“In response to a comment by ‘Stats is my name‘, (Friday, July 29, 2016 9:36:00 pm): ‘But you can’t compare shedders at 1 month vs shedders at 3 months. You can only compare like with like so you should use the numbers by time period’. This got me thinking about the study design. Even though EBV salivary shedding is intermittent there is no reason why a study design based on a survival analysis, i.e time to an event or in this case time to EBV shedding, won’t work.”
|An example of a survival curve from Wikipedia.|
The following is a correction from when the post went live:
“Survival analysis is a branch of statistics for analysing the expected duration of time until one or more events happen, such as death in biological organisms. It is also called reliability theory or reliability analysis in engineering, duration analysis or duration modelling in economics, and event history analysis in sociology. Survival analysis attempts to answer questions such as: what is the proportion of a population which will survive past a certain time?
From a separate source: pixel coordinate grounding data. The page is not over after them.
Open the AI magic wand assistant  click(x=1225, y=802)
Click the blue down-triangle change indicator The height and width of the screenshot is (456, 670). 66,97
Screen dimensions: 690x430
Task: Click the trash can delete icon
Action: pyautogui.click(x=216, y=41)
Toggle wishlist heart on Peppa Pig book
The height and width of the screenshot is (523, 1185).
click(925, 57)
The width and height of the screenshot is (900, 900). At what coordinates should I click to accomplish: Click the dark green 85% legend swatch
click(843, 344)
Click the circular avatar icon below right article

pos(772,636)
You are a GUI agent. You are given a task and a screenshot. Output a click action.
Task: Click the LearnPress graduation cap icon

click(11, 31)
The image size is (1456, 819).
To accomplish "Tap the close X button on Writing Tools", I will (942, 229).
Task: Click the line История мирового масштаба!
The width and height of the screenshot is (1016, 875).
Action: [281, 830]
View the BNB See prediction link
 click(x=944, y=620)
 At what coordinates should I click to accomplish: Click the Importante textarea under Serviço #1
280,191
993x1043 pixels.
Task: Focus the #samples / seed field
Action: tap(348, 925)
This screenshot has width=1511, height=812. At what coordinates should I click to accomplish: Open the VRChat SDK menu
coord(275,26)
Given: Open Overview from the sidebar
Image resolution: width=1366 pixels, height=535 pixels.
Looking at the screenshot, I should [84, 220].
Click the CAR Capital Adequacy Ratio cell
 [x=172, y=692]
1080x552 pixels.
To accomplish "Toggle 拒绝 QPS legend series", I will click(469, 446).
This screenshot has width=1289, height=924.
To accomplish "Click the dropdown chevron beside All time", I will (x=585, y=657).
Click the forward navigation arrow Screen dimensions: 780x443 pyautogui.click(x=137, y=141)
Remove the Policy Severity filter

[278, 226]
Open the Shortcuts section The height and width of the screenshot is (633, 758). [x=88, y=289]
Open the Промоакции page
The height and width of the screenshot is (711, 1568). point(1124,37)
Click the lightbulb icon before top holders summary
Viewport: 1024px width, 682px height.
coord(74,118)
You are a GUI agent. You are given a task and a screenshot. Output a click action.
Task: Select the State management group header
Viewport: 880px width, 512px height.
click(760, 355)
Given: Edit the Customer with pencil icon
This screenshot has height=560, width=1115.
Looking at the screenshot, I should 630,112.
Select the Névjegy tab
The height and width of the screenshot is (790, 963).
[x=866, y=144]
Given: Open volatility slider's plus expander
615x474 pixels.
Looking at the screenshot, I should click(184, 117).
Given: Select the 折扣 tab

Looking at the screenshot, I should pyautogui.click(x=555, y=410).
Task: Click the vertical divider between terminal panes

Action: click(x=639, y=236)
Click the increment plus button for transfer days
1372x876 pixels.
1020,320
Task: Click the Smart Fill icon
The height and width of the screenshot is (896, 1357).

It is necessary to define ‘lifetime’. In the case of our study survival can be defined as being free of EBV shedding. I therefore propose randomising pwMS to placebo, or FamV, and then do monthly saliva samples and follow them up until we have enough events (shedding events). In the placebo arm we would expect 45% of subjects to shed EBV by 6 months and we predict that this figure will be reduced by 80%, i.e. to 9.2%, in the group of subjects being treated with FamV. With a power of 80% and an alpha of 5% we will need 44 subjects (22 per arm) to have enough events. This study will be followed until for a variable period after the last subject has been randomised.”
“In comparison the proposed power calculations using a proportional analysis: based on the conservative assumption that the antiviral drug will only be 80% effective in suppressing EBV reactivation over 6 months with monthly salivary sampling, a power of 80% and an alpha of 5%, we would need at least 36 subjects or 18 per arm. With a 10% dropout rate this design would need 40 subjects.”
“I am now going to armed with the above information and speak to our statistician to find-out which is the best study design. Once again thank you for your advice and support. It is truly very inspiring to have the community help by suggesting ideas about statistics. In this way the Charcot 2 study is going truly be a study designed and funded by the community.”
5 thoughts on “CrowdSpeak: using survival analysis makes Charcot 2 cheaper”
glad i could teach you professor!what is the 80% effect based on? why not 90?
With 90% power the trial size would be much bigger than 80% power but 80% power is come starting ground for phase II for academic studies
no md. effect size, not power
Professor! What if effect size is 60%http://www.ncbi.nlm.nih.gov/m/pubmed/17538513/
Maybe a silly question: if the person doesn't shed EBV in their saliva, it would be because the study research stage these people were EBV in a latent phase, or in fact they have never been infected? And this sample of almost 50% in EBV shedding investigation of the research is because the virus was in lytic stage? I wonder about this because if EBV is one of the most conragiosos existing viruses, have children who have contact with him, are infected with EBV before the maternal antibodies disappear, then how the other 50% of the sample um the research had not that moment?